DATA FOR THE TASK START

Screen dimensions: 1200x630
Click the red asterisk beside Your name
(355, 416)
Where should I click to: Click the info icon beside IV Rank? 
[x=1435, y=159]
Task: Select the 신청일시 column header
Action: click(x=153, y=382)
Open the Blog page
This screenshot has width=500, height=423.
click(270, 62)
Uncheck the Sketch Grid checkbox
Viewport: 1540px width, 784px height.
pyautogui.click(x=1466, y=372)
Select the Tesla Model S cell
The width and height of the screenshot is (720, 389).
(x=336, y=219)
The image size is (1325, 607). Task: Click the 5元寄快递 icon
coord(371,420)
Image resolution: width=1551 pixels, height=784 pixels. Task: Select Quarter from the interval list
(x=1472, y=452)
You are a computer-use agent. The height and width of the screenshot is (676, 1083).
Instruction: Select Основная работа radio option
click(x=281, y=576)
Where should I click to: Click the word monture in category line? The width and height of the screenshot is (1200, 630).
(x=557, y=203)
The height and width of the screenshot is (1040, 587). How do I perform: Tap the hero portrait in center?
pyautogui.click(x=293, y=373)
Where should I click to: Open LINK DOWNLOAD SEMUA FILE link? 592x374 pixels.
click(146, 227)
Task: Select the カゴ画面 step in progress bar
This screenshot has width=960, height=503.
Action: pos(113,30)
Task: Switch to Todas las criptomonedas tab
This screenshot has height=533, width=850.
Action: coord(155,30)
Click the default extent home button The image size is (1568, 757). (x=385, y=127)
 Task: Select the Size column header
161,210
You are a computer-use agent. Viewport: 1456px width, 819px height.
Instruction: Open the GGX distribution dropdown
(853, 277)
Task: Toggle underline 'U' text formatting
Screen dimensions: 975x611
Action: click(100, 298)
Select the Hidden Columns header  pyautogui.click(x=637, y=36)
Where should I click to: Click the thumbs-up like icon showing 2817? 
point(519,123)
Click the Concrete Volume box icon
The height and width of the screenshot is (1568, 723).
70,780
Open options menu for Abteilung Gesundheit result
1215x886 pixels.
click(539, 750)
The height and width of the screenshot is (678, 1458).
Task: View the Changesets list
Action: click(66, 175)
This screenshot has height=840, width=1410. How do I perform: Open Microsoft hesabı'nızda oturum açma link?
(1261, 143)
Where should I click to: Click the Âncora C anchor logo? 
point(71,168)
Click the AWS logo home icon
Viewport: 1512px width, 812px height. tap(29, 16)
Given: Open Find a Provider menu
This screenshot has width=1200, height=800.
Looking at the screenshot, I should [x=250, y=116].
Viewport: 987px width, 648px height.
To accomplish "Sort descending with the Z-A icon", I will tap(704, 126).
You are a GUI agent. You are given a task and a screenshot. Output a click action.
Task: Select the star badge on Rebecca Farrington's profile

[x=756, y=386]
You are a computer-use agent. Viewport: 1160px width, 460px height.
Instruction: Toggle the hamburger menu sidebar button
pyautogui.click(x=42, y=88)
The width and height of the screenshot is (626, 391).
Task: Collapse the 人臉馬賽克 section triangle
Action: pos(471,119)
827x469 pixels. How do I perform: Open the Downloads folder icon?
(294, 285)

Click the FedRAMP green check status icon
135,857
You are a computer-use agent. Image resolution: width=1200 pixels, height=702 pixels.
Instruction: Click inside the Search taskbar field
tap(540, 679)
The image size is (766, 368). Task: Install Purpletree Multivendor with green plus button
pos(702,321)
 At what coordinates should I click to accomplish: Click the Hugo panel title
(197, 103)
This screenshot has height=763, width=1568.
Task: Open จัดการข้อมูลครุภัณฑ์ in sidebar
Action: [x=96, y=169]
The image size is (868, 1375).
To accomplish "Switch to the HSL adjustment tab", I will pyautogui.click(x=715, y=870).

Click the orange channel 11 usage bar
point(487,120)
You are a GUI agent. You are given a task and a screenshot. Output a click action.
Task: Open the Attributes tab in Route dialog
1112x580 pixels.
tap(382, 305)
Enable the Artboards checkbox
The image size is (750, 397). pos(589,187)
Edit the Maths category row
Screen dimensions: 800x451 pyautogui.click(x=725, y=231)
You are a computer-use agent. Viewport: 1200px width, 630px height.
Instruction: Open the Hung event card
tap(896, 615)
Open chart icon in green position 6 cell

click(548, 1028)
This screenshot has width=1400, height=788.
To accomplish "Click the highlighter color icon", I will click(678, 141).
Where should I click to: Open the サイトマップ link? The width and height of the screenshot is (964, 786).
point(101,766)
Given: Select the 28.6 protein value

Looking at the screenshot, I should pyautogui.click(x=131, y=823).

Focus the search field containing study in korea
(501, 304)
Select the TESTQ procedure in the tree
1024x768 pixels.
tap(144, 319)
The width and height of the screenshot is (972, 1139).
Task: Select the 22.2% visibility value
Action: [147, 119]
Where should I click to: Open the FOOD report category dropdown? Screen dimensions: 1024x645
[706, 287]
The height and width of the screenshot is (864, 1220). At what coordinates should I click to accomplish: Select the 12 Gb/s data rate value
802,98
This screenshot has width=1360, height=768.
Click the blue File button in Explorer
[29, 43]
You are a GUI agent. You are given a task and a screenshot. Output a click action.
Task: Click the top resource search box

DATA FOR THE TASK END

◆ YOUR ASSIGNMENT
Word for word, return all of the records.

◆ ANSWER BOX
Screen dimensions: 1200x630
Click the red asterisk beside Your name
(355, 416)
Where should I click to: Click the info icon beside IV Rank? 
[x=1435, y=159]
Task: Select the 신청일시 column header
Action: click(x=153, y=382)
Open the Blog page
This screenshot has width=500, height=423.
click(270, 62)
Uncheck the Sketch Grid checkbox
Viewport: 1540px width, 784px height.
pyautogui.click(x=1466, y=372)
Select the Tesla Model S cell
The width and height of the screenshot is (720, 389).
(x=336, y=219)
The image size is (1325, 607). Task: Click the 5元寄快递 icon
coord(371,420)
Image resolution: width=1551 pixels, height=784 pixels. Task: Select Quarter from the interval list
(x=1472, y=452)
You are a computer-use agent. The height and width of the screenshot is (676, 1083).
Instruction: Select Основная работа radio option
click(x=281, y=576)
Where should I click to: Click the word monture in category line? The width and height of the screenshot is (1200, 630).
(x=557, y=203)
The height and width of the screenshot is (1040, 587). How do I perform: Tap the hero portrait in center?
pyautogui.click(x=293, y=373)
Where should I click to: Open LINK DOWNLOAD SEMUA FILE link? 592x374 pixels.
click(146, 227)
Task: Select the カゴ画面 step in progress bar
This screenshot has width=960, height=503.
Action: pos(113,30)
Task: Switch to Todas las criptomonedas tab
This screenshot has height=533, width=850.
Action: coord(155,30)
Click the default extent home button The image size is (1568, 757). (x=385, y=127)
 Task: Select the Size column header
161,210
You are a computer-use agent. Viewport: 1456px width, 819px height.
Instruction: Open the GGX distribution dropdown
(853, 277)
Task: Toggle underline 'U' text formatting
Screen dimensions: 975x611
Action: click(100, 298)
Select the Hidden Columns header  pyautogui.click(x=637, y=36)
Where should I click to: Click the thumbs-up like icon showing 2817? 
point(519,123)
Click the Concrete Volume box icon
The height and width of the screenshot is (1568, 723).
70,780
Open options menu for Abteilung Gesundheit result
1215x886 pixels.
click(539, 750)
The height and width of the screenshot is (678, 1458).
Task: View the Changesets list
Action: click(66, 175)
This screenshot has height=840, width=1410. How do I perform: Open Microsoft hesabı'nızda oturum açma link?
(1261, 143)
Where should I click to: Click the Âncora C anchor logo? 
point(71,168)
Click the AWS logo home icon
Viewport: 1512px width, 812px height. tap(29, 16)
Given: Open Find a Provider menu
This screenshot has width=1200, height=800.
Looking at the screenshot, I should [x=250, y=116].
Viewport: 987px width, 648px height.
To accomplish "Sort descending with the Z-A icon", I will tap(704, 126).
You are a GUI agent. You are given a task and a screenshot. Output a click action.
Task: Select the star badge on Rebecca Farrington's profile

[x=756, y=386]
You are a computer-use agent. Viewport: 1160px width, 460px height.
Instruction: Toggle the hamburger menu sidebar button
pyautogui.click(x=42, y=88)
The width and height of the screenshot is (626, 391).
Task: Collapse the 人臉馬賽克 section triangle
Action: pos(471,119)
827x469 pixels. How do I perform: Open the Downloads folder icon?
(294, 285)

Click the FedRAMP green check status icon
135,857
You are a computer-use agent. Image resolution: width=1200 pixels, height=702 pixels.
Instruction: Click inside the Search taskbar field
tap(540, 679)
The image size is (766, 368). Task: Install Purpletree Multivendor with green plus button
pos(702,321)
 At what coordinates should I click to accomplish: Click the Hugo panel title
(197, 103)
This screenshot has height=763, width=1568.
Task: Open จัดการข้อมูลครุภัณฑ์ in sidebar
Action: [x=96, y=169]
The image size is (868, 1375).
To accomplish "Switch to the HSL adjustment tab", I will pyautogui.click(x=715, y=870).

Click the orange channel 11 usage bar
point(487,120)
You are a GUI agent. You are given a task and a screenshot. Output a click action.
Task: Open the Attributes tab in Route dialog
1112x580 pixels.
tap(382, 305)
Enable the Artboards checkbox
The image size is (750, 397). pos(589,187)
Edit the Maths category row
Screen dimensions: 800x451 pyautogui.click(x=725, y=231)
You are a computer-use agent. Viewport: 1200px width, 630px height.
Instruction: Open the Hung event card
tap(896, 615)
Open chart icon in green position 6 cell

click(548, 1028)
This screenshot has width=1400, height=788.
To accomplish "Click the highlighter color icon", I will click(678, 141).
Where should I click to: Open the サイトマップ link? The width and height of the screenshot is (964, 786).
point(101,766)
Given: Select the 28.6 protein value

Looking at the screenshot, I should pyautogui.click(x=131, y=823).

Focus the search field containing study in korea
(501, 304)
Select the TESTQ procedure in the tree
1024x768 pixels.
tap(144, 319)
The width and height of the screenshot is (972, 1139).
Task: Select the 22.2% visibility value
Action: [147, 119]
Where should I click to: Open the FOOD report category dropdown? Screen dimensions: 1024x645
[706, 287]
The height and width of the screenshot is (864, 1220). At what coordinates should I click to accomplish: Select the 12 Gb/s data rate value
802,98
This screenshot has width=1360, height=768.
Click the blue File button in Explorer
[29, 43]
You are a GUI agent. You are given a task and a screenshot. Output a click action.
Task: Click the top resource search box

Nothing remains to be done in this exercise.